Investors, especially the global and institutional, have increased their expectations of companies with respect to their governance practices. It reflects in the way they engage & stay invested with these companies.
The functioning of independent directors, as intended by the spirit of the regulations, is essential for a good corporate governance framework. Independent directors are essential for minority rights protection, balancing the conflicting interests of various stakeholders and bringing an objective view to the evaluation of the performance of the board and management.
To be effective, boards must take steps to ensure that the promoters and executives of the entity cannot exercise undue control over the governance and supervision activities.
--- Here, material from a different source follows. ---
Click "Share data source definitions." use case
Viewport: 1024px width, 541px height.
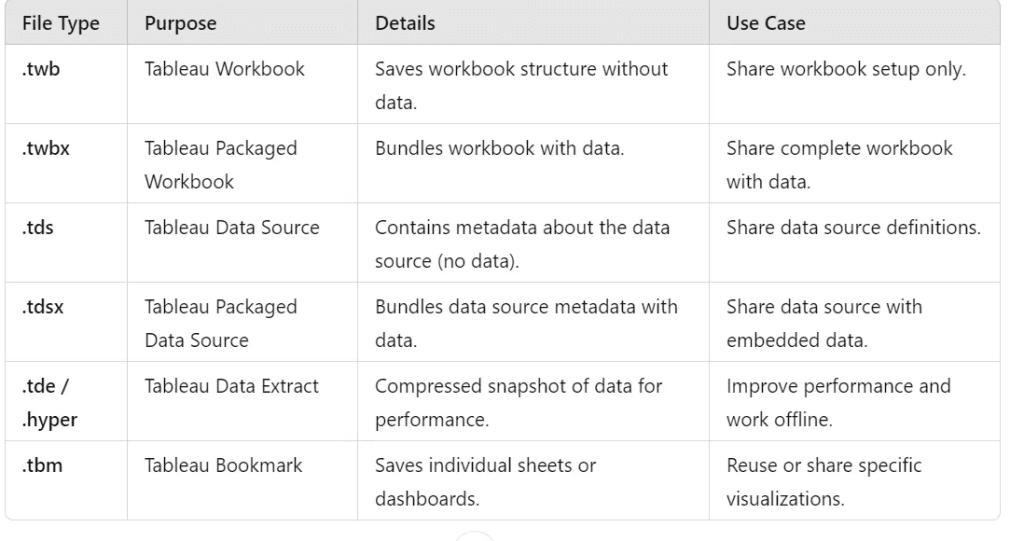point(853,227)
The larger worry is how does sitting on boards of multiple entities of a promoter impact the independence of an independent director.
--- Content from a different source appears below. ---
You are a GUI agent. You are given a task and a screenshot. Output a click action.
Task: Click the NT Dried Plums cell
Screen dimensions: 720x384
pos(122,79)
The test of independence is that the independent directors should not be connected to a director, chief executive, or substantial shareowner of an entity. This is based on the idea that persons with such links to insiders are more likely to make decisions on the basis of those links or relationships rather than on what is best for all the stakeholders, especially the non-promoters. If this is applied in spirit, isn’t the independence of independent directors compromised if they sit on more than one listed entity board of the same promoter group?
A material relationship is a relationship that can interfere with the exercise of a director’s independent judgment. While on individual boards, these independent directors are compliant with the financially-not-dependent clause, sitting on multiple boards (both listed and unlisted) of the same promoter creates concerns of not just material dependence, but also a sense of gratefulness for the remuneration and the social standing. Several of the independent directors who sit on multiple boards of a promoter group expose themselves to the accusation of compromised independence.
A fiercely independent voice and exercise of judgement are now expected from independent directors. They are also expected to bring objectivity to discussions on the boards and in assessing the performance of management and the board. Sitting on multiple boards of the promoter can limit such objectivity.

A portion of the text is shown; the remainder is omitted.